'Destiny and Power' brings a gentle touch to biography of Bush 41

Jon Meacham offers a surprisingly deferential biography of George Herbert Walker Bush.

Destiny and Power: The American Odyssey of George Herbert Walker Bush By Jon Meacham Random House 864 pp.

Jon Meacham, whose biography of Thomas Jefferson was a bestseller and whose biography of Andrew Jackson won the Pulitzer Prize, has chosen for his new subject a figure from recent, living memory, the country's 41st president, George Herbert Walker Bush, with whom Meacham spoke often at the family residences at Kennebunkport, Me., and Houston. In his author's note, he writes, “My first and greatest thanks are due to George H. W. Bush, who granted me access to his diaries and sat (usually patiently, and always politely) for interviews from 2006 to 2015.” And in his acknowledgments only two pages later, he repeats, “As noted earlier, I am most grateful to George H. W. Bush and to Barbara Bush, whose cooperation and patience made this project possible.” 

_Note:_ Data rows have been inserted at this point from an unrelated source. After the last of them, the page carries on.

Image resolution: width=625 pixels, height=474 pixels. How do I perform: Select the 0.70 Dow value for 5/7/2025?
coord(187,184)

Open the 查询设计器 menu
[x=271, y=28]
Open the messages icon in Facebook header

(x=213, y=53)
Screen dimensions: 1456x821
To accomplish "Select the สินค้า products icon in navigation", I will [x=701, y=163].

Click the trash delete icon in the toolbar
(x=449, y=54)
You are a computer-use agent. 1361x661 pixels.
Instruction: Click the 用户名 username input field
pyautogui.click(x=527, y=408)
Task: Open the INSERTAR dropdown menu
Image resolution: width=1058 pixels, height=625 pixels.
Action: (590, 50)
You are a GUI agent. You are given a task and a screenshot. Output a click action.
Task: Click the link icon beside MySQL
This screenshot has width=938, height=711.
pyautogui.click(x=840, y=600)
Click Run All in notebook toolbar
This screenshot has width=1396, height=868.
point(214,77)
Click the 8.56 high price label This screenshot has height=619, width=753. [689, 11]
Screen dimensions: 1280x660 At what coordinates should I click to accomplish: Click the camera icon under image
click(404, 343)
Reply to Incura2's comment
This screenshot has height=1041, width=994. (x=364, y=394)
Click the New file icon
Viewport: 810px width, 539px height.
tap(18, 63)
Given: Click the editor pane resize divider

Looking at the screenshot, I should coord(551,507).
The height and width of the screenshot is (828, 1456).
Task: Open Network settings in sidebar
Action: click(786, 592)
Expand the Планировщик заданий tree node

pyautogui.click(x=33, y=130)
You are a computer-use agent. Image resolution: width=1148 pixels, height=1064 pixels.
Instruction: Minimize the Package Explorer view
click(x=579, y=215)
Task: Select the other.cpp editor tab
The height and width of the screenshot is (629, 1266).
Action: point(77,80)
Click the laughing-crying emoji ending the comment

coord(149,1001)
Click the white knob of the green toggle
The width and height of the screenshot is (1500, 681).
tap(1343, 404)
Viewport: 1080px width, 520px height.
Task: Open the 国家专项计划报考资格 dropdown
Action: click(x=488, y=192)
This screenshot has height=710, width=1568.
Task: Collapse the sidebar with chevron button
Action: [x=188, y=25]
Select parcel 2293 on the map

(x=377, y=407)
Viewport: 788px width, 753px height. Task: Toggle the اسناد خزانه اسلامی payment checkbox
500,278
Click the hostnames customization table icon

This is deeply troubling, of course. A biographer who chronicles a living person is already at risk of being suspected of spin or bias; a biographer who repeatedly thanks his subject for being patient with him can legitimately be suspected of worse things. Meacham's books on Jackson and Jefferson were notable  for their judicious marshaling of source material, but the subjects of those books were long gone. Destiny and Power is about a man who was President less than 30 years ago, the patriarch of the one of most powerful political families in current American history. It can change the whole dynamic of the biographer's art, although it shouldn't.

Bush's early life, his birth in Massachusetts, his youth in Greenwich, Conn., and Kennebunkport, his Navy pilot service in the Pacific during World War II, his rocky early campaigns to enter public life … all are narrated with Meacham's customary energy. And of Bush's 12 years at the heart of American political power, Meacham is right to point out that there were genuine triumphs: “As president of the United States he had ended the Cold War with the Soviet Union, lifting the specter of nuclear war from the life of the nation and the world, and led a global coalition to military victory in the Middle East.” But at the same time the economy entered a recession, and President Bush was lampooned in the press as hopelessly out of touch with ordinary Americans. “The caricature wasn't particularly fair,” Meacham writes, “but, as Bush often said, politics never was.”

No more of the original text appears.